Russell led the British "revolt against idealism" in
the early 1900s. He is considered one of the founders of analytic philosophy
and is widely held to be one of the 20th century's premier logicians. He co-authored, with A. N. Whitehead, Principia Mathematica, an attempt to
ground mathematics on logic. His philosophical essay "On Denoting" has been considered a "paradigm of philosophy." His work has had a considerable
influence on logic, mathematics, set theory, linguistics, and philosophy,
especially philosophy of language, epistemology, and metaphysics.

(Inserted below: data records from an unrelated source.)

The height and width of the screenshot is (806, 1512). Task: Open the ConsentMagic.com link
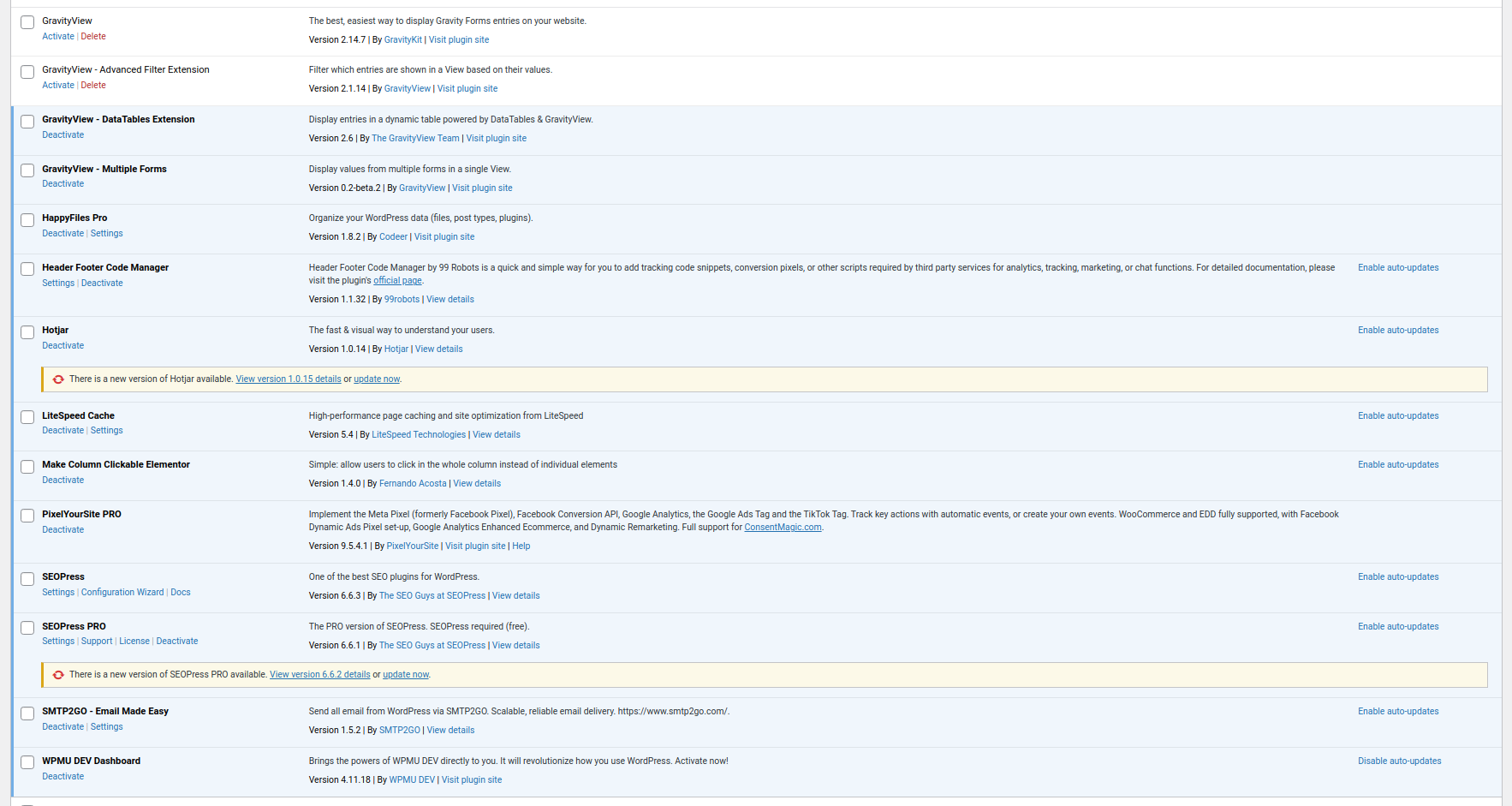[783, 528]
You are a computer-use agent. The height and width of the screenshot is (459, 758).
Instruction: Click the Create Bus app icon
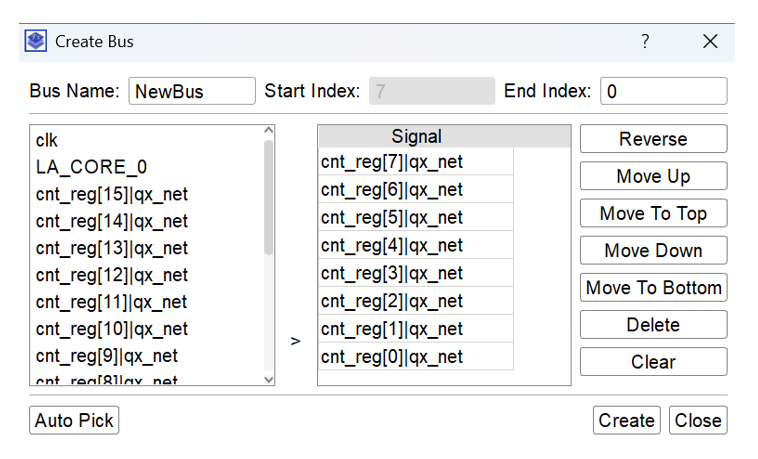coord(36,41)
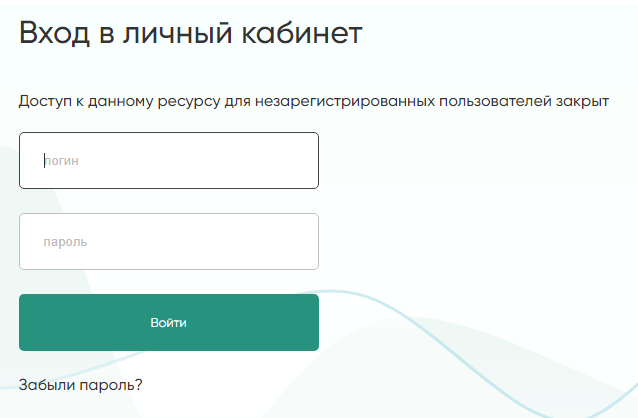Follow the forgot password link
638x418 pixels.
pyautogui.click(x=81, y=383)
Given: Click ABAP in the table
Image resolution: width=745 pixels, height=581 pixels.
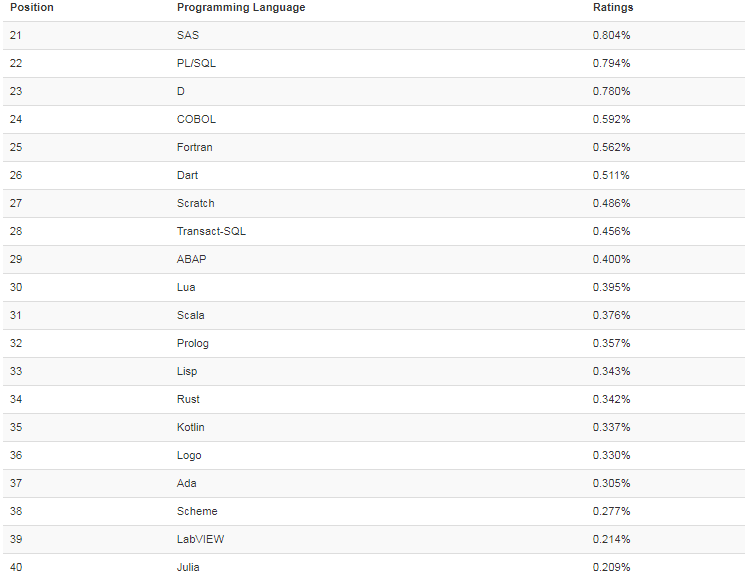Looking at the screenshot, I should [x=192, y=260].
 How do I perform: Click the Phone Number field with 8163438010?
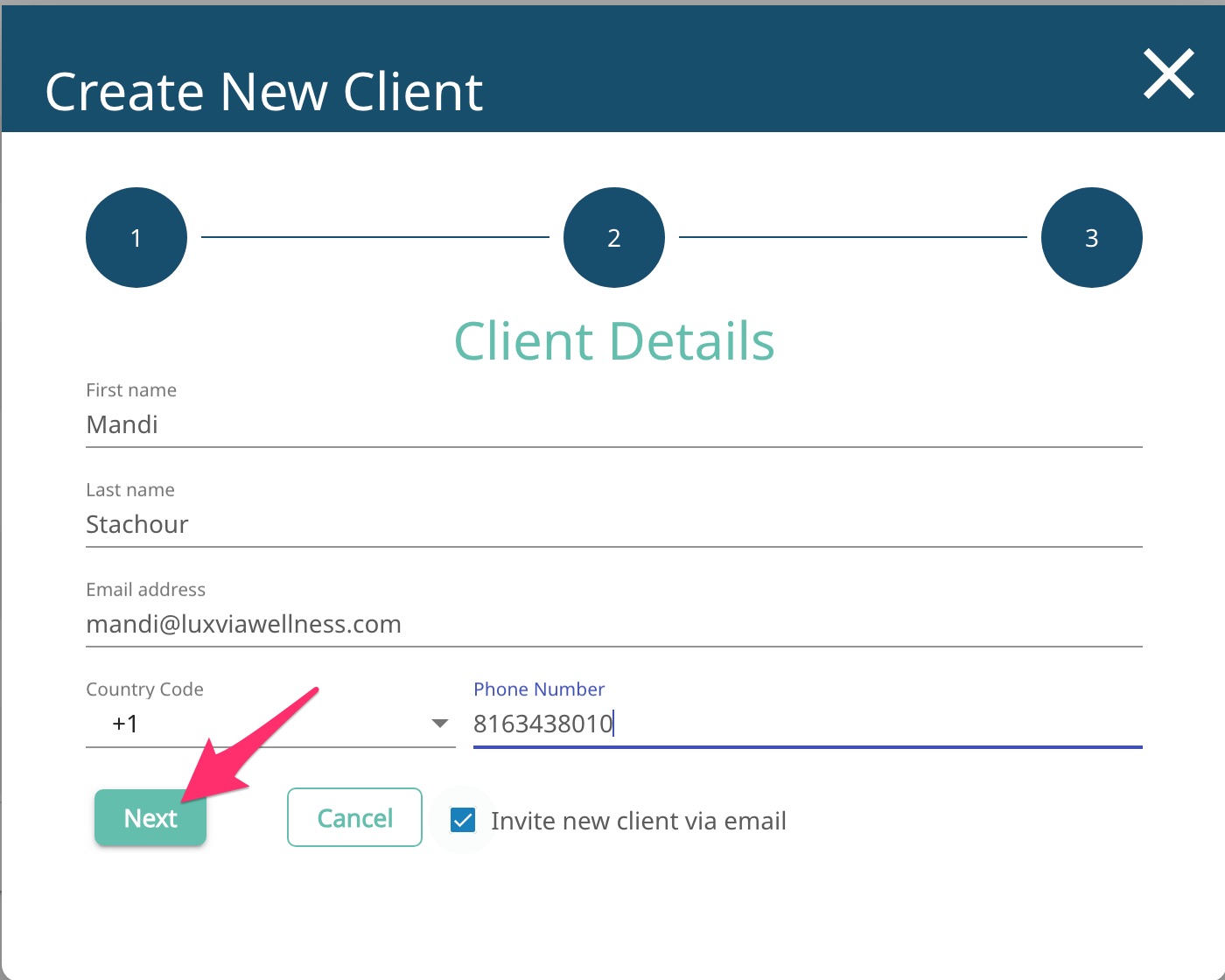(788, 724)
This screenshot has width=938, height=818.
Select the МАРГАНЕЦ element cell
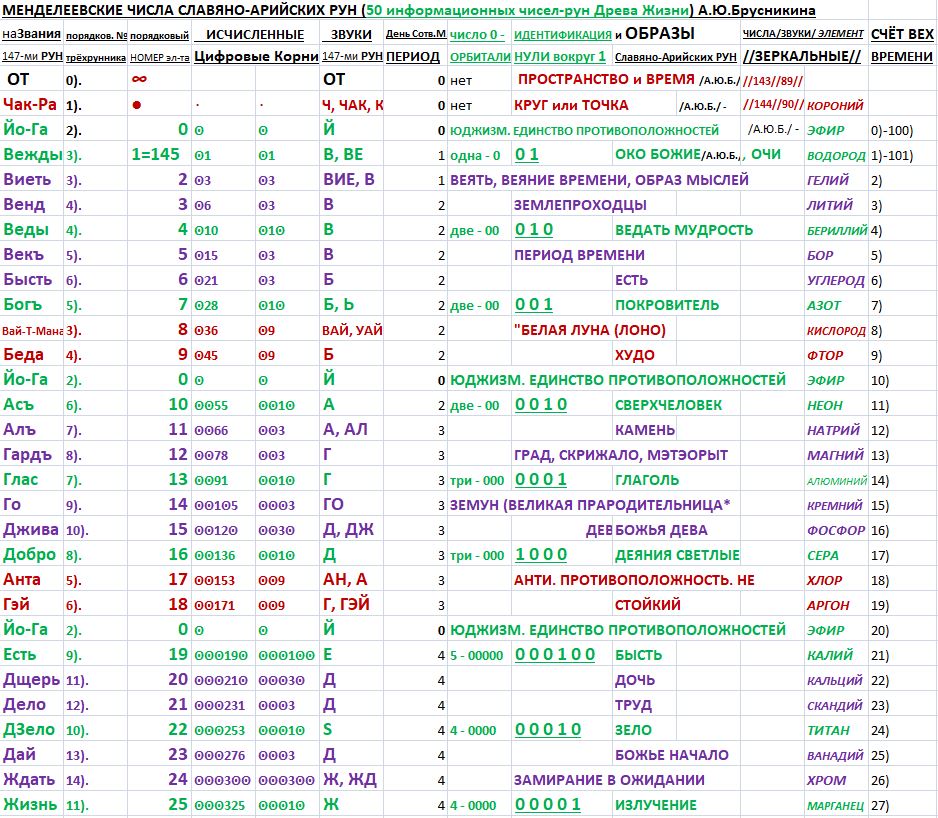835,805
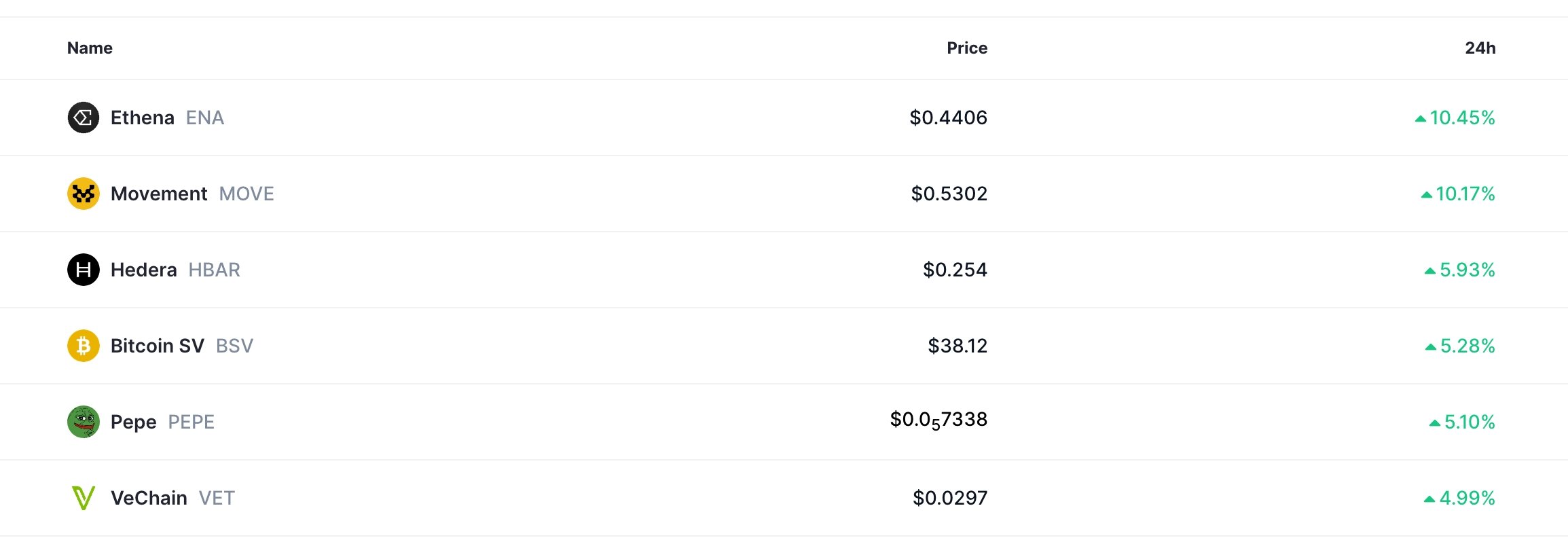Click the Ethena coin logo icon

pos(84,118)
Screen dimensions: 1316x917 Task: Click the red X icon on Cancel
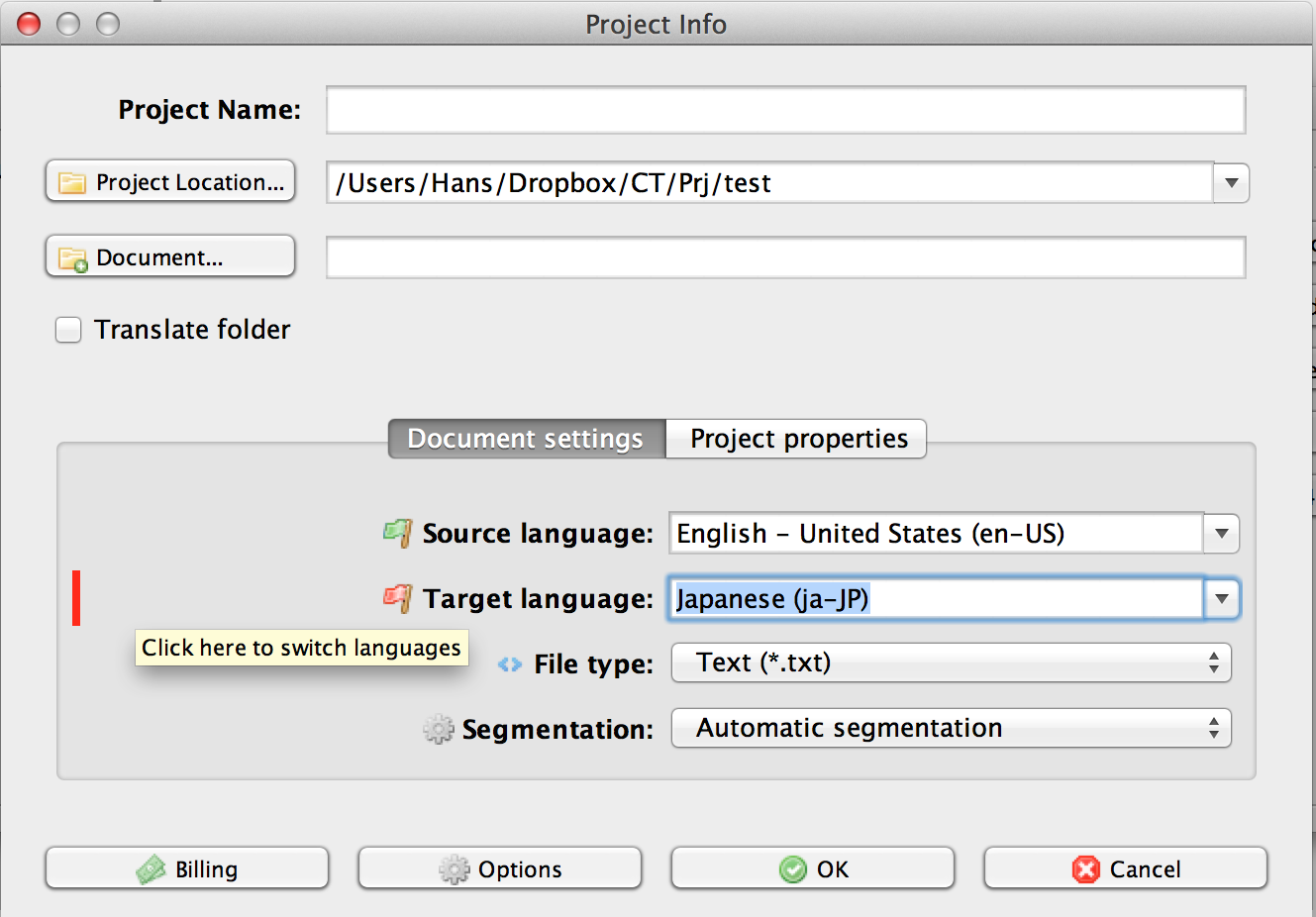click(1086, 869)
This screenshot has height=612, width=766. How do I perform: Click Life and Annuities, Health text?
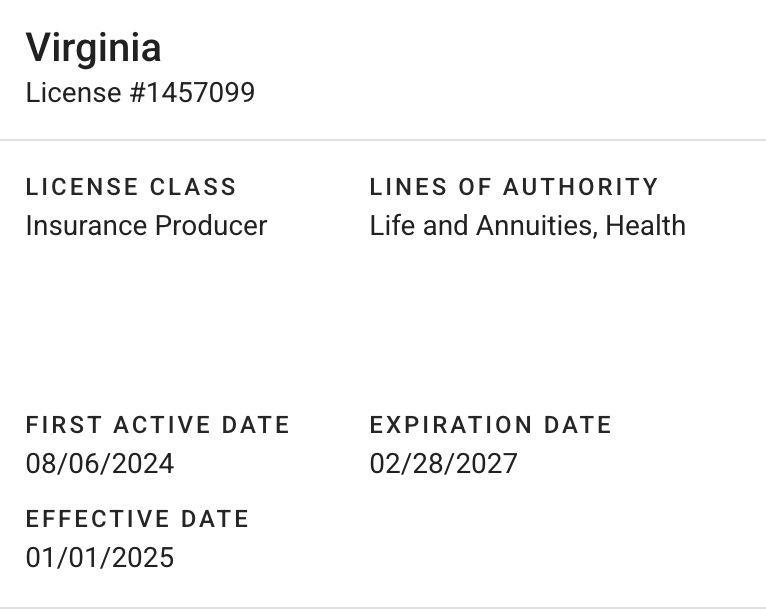point(527,225)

In December 1894 he married Miss Alys Pearsall Smith. After
spending some months in Berlin
studying social democracy, they went to live near Haslemere, where he devoted
his time to the study of philosophy.
In 1920 Russell had paid a short visit to Russia to study
the conditions of Bolshevism on the spot. In the autumn of the same year he
went to China
to lecture on philosophy at the Peking
university. On his return in Sept. 1921, having been divorced by his first
wife, he married Miss Dora Black. They lived for six years in Chelsea during the winter months and spent
the summers near Lands End. In 1927 he and his wife started a school for young
children, which they carried on until 1932. He succeeded to the earldom in
1931. He was divorced by his second wife in 1935 and the following year married
Patricia Helen Spence.
Russell was a prominent anti-war
activist; he championed free trade and anti-imperialismRussell went to prison
for his pacifist activism during World War I. Later, he campaigned against
Adolf Hitler, then criticised Stalinist totalitarianism, attacked the United
States of America's involvement in the Vietnam War, and finally became an
outspoken proponent of nuclear disarmament
In 1950, Russell was awarded the Nobel
Prize in Literature, "in
recognition of his varied and significant writings in which he champions
humanitarian ideals and freedom of thought."